Voilà deux semaines que nous annoncions la tenue d’un festival contre les armes de la police à Pont-de-Buis, petite bourgade du Finistère. Voilà plusieurs années que la police blesse ou mutile régulièrement des manifestants ou de simples badauds lors d’opérations de sécurisation de l’espace public. Qui ne connait pas un cousin éborgné par un tir de flashball « maladroit » ? En France, c’est (entre autres) l’entreprise Nobelsport qui élabore et vend ces armes. « Bon vivant rimant avec prévoyant », ce week-end d’octobre, des manifestant ont pris les devants. Des lecteurs de lundimatin [1] nous racontent.


Les douze voitures bardées de caravanes, barnums et cantines s’enfoncent dans la nuit.

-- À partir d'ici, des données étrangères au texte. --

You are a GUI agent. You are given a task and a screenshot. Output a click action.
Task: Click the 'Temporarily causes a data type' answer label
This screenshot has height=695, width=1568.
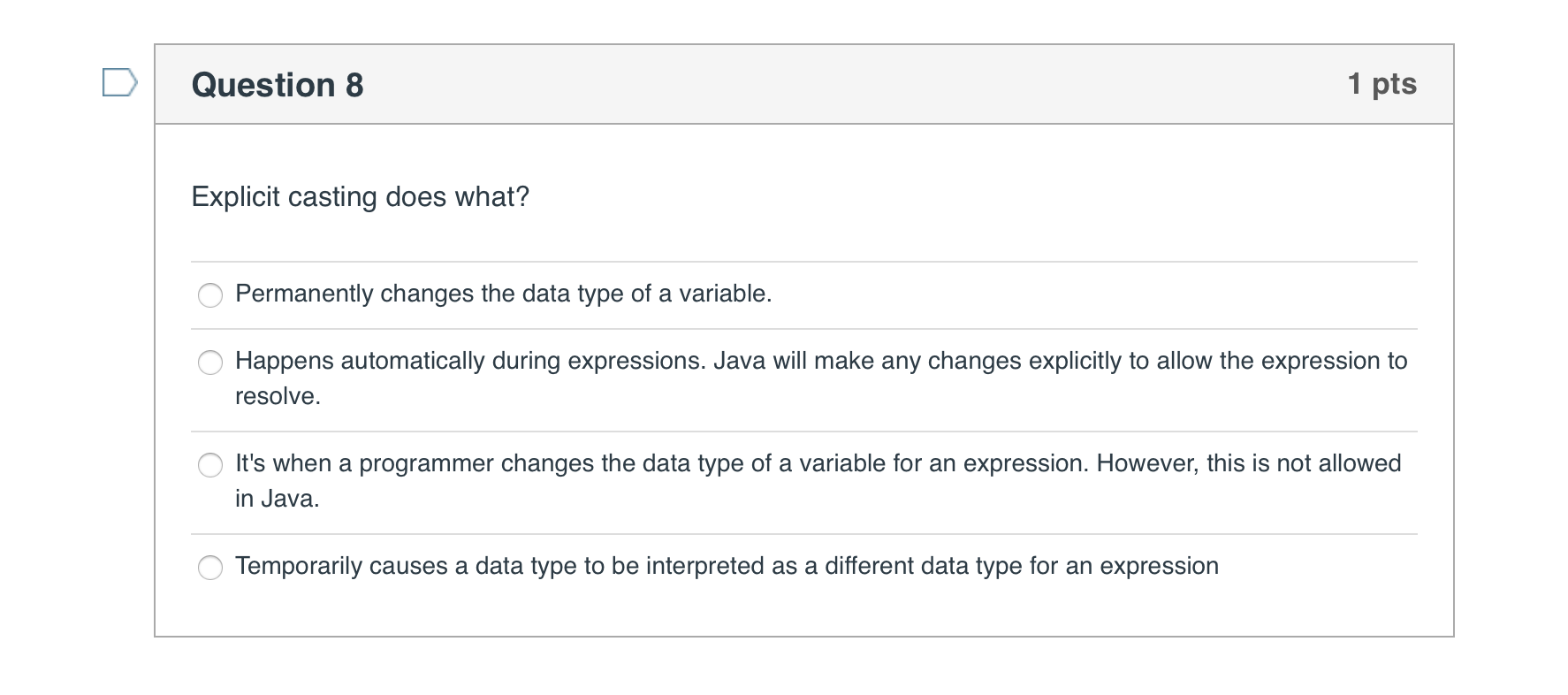[727, 566]
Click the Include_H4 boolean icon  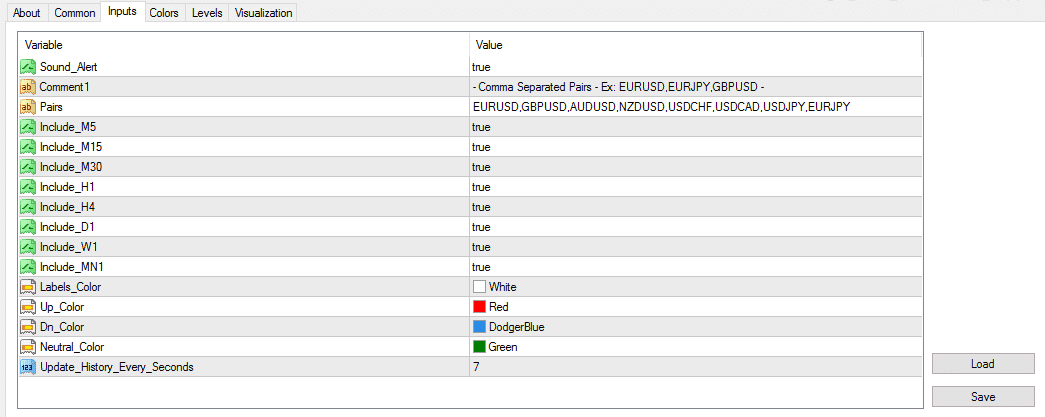(27, 207)
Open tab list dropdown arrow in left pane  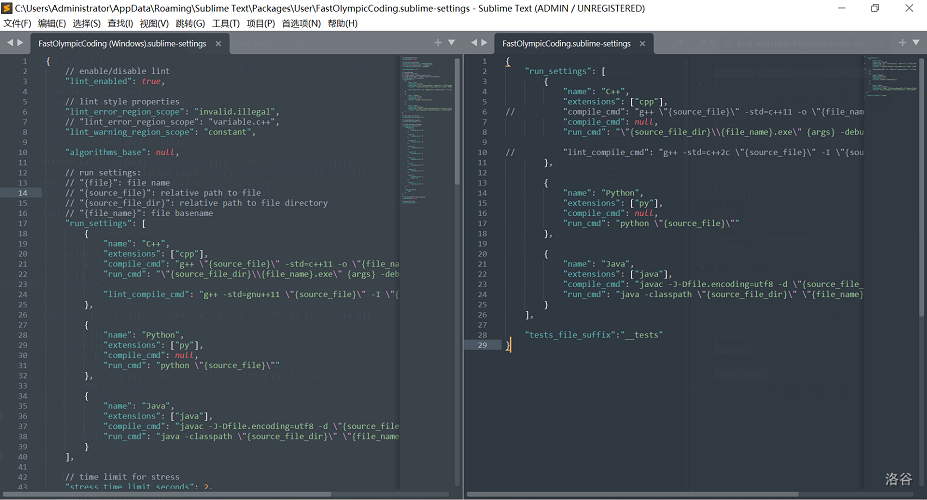pyautogui.click(x=451, y=43)
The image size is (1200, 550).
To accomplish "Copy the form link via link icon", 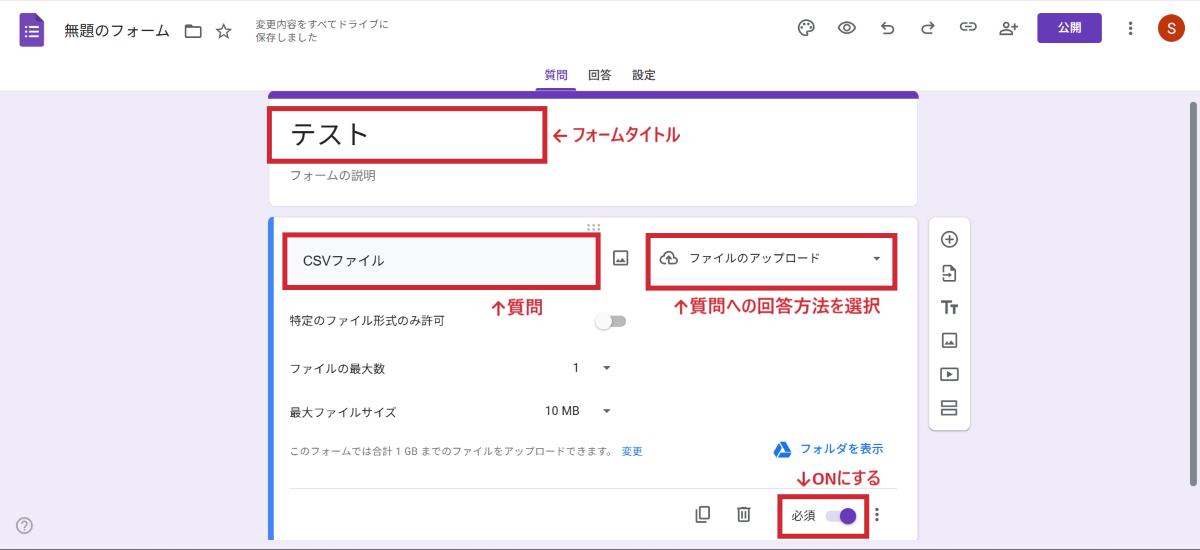I will [x=967, y=28].
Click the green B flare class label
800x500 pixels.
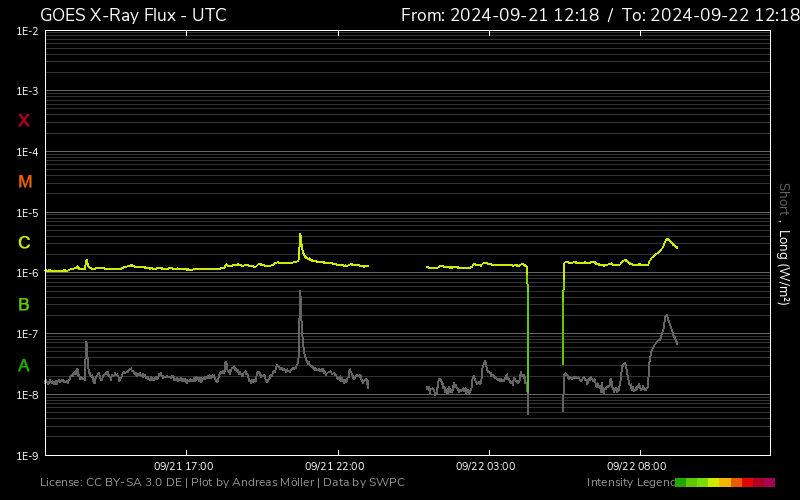(x=24, y=304)
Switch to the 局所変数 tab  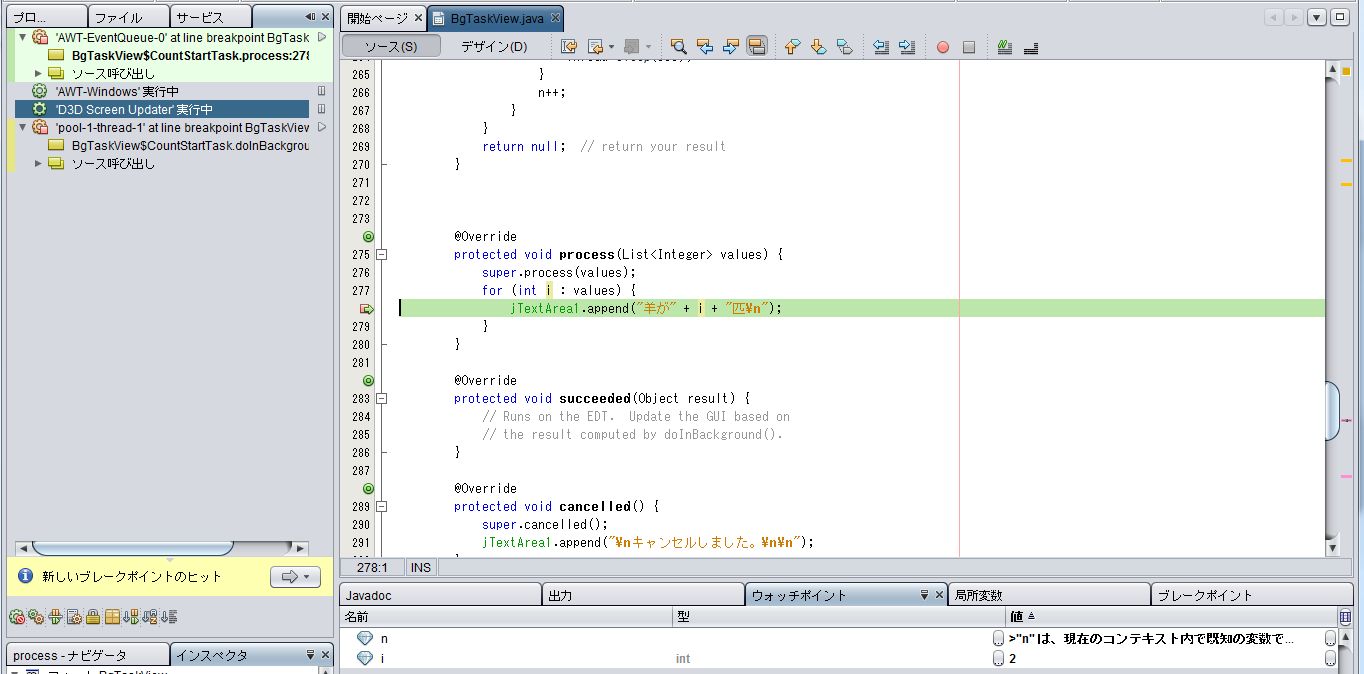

Il s’agit d’atteindre un champ qui surplombe le Colisée de la Douffine, sur les hauteurs de Pont-de-Buis. 15 km et 3 pannes plus loin le cortège s’arrête, la nuit est calme, il faut maintenant monter le camp.

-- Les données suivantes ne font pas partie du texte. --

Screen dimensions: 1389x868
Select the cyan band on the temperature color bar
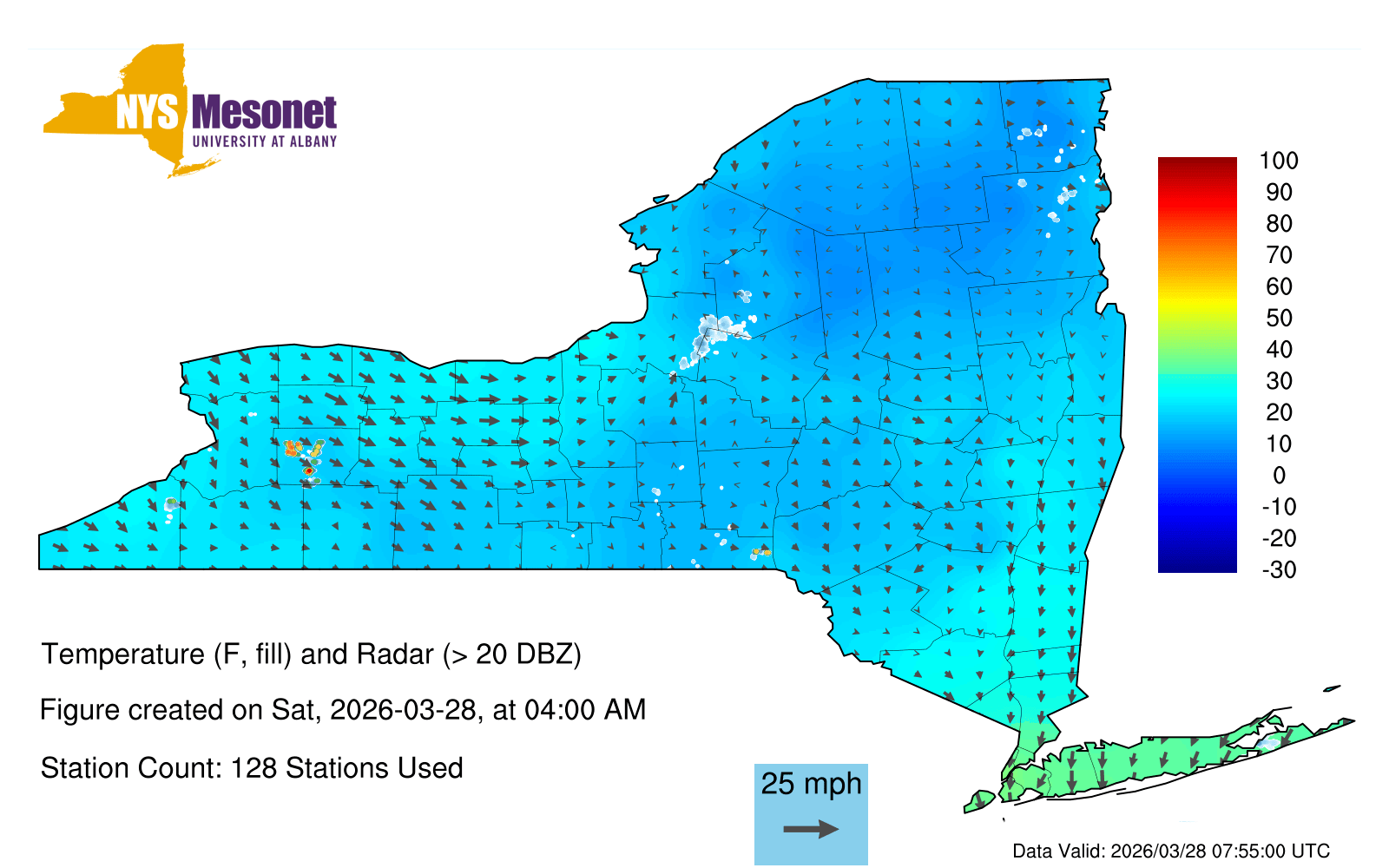coord(1197,391)
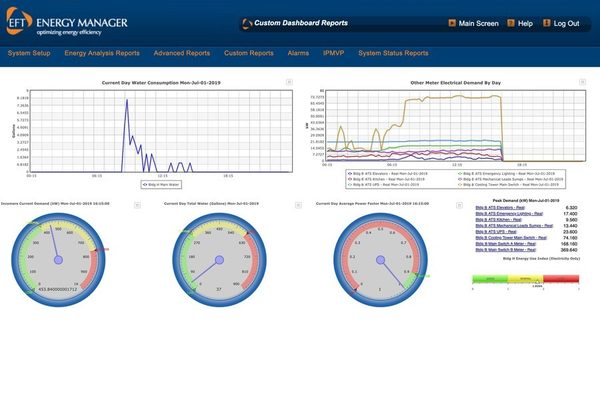The height and width of the screenshot is (400, 600).
Task: Expand the Advanced Reports menu
Action: (x=181, y=53)
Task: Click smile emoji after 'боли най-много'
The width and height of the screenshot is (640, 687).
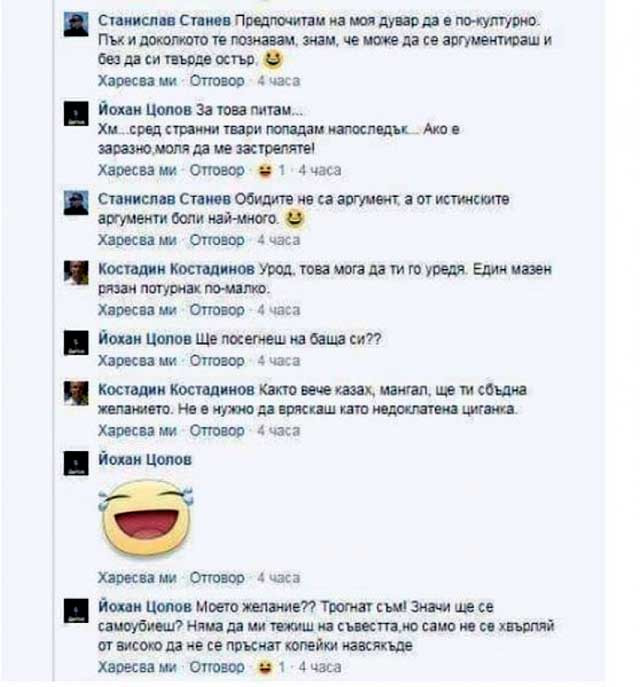Action: [294, 219]
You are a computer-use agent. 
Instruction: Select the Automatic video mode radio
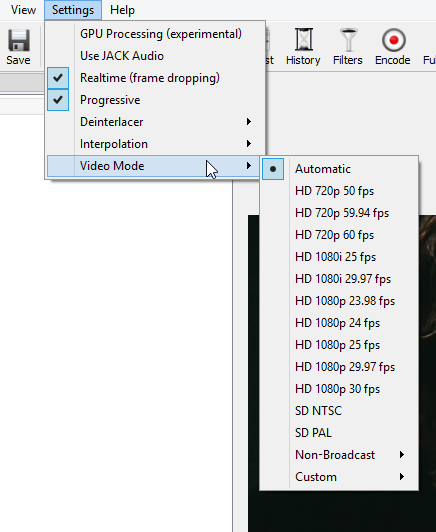339,169
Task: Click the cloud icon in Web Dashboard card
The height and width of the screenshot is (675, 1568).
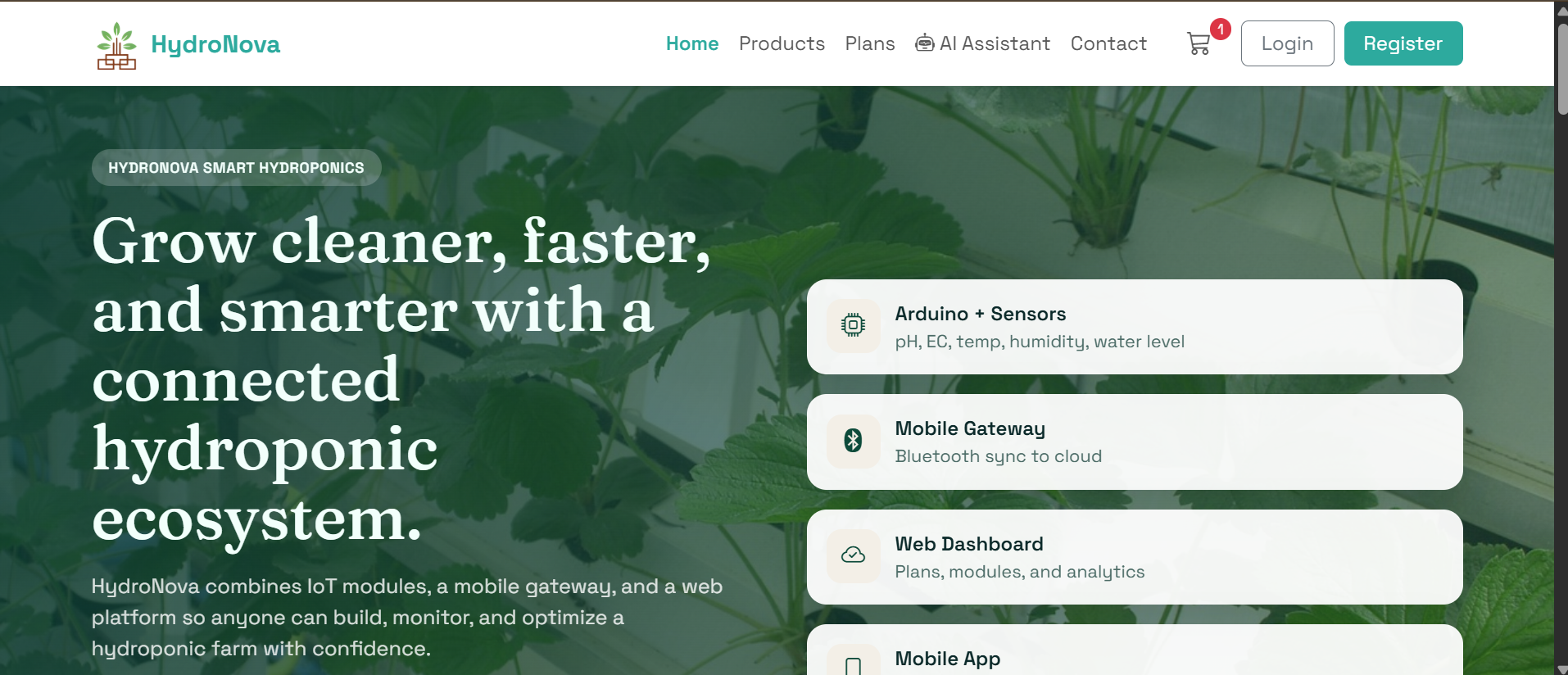Action: 853,555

Nous sommes le 22 au soir, au fond du Finistère, aux abords de NobelSport, principale usine d’armement de la région. Demain on marche sur l’usine pour bloquer sa production. Le défi est posé et la préfecture le relève, elle décide de nous empêcher d’approcher du site. Au même moment à 800 km de là, la famille de Rémi Fraisse, tué par les gendarmes un an plus tôt sur la zad du Testet, essuie une série d’offenses publiques et d’interdictions préfectorales. Impossible pour elle de rendre hommage à Rémi sans être accompagnée par ceux-là même qui lui ont pris la vie. Le cadre est posé, cette date anniversaire doit passer inaperçue : la police tue, le calme règne.

Vendredi 23 octobre 2015

À Pont-de-Buis, le vendredi matin, l’infoline circule. Objectif : atteindre le point de rassemblement au milieu du village. La gendarmerie a barré tous les accès à l’exception de l’entrée sud. Pendant deux heures, les manifestants contournent le dispositif pour arriver sur la place. Il est 16h, nous sommes près de 500 et, en contrebas, les canons à eau précédés par des grilles bloquent les deux ponts d’accès à l’usine.

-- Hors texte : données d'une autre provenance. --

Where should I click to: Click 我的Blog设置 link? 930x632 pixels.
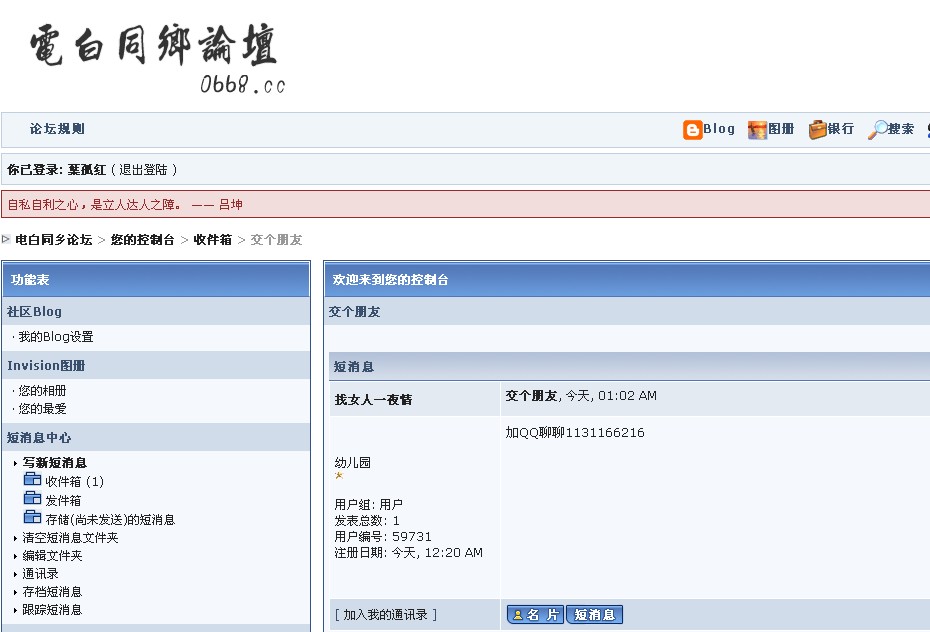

Le piège est tendu comme un an avant dans les rues de Nantes, une grille antiémeute comme seul réceptacle à la détermination des manifestants, un écran blanc pour réduire la colère en spectacle. Dès cet instant la foule masquée et partiellement équipée pour le combat est mise face à ses propres contradictions. Subir ou choisir le lieu et le moment de l’affrontement. Tenir un point de cristallisation ou foncer la tête baissée dans un mur. Autant de questions irrésolues dans nos stratégies de lutte. Il existe des surgissements assez conséquents pour percer des dispositifs de la sorte, rien ne justifie pourtant de s’y acharner lorsqu’on est sûrs de perdre.

Une prise de parole publique de l’assemblée des blessés par la police permettra d’éviter le flottement indésiré et de charger de sens notre présence. La manif repart pour tenter sa chance ailleurs, après que le camion des bleus a été maculé d’un orange éclatant. Quelques conseils bien placés d’habitants du village nous conduisent ensuite devant une passerelle gardée par un dispositif beaucoup moins lourd. Une charge plus loin, les manifestants prennent possession de la passerelle avant de faire demi-tour. Un extincteur rempli de peinture pour inonder les visières des gendarmes, quelques pierres pour accompagner leur retraite et nous étions presque de l’autre coté de la rivière. Mais l’enjeu au fond n’était pas là. Notre but n’était pas de nous introduire dans l’usine, il nous reste à découvrir les gestes qui permettraient d’y faire autre chose que précipiter la catastrophe. Notre objectif était de la rendre visible et de bloquer sa production, ce qui était le cas ce vendredi.

A la veille de deux jours de discussions et d’action il fallait éprouver une certaine intelligence collective. Le slogan no tav « si parte, si torna, insieme » (on y va ensemble, on rentre ensemble) gagne progressivement l’ambiance du week-end. Après cette démonstration, nous remontons vers le camp et le temps d’une nuit de fête nous célébrons cette première journée.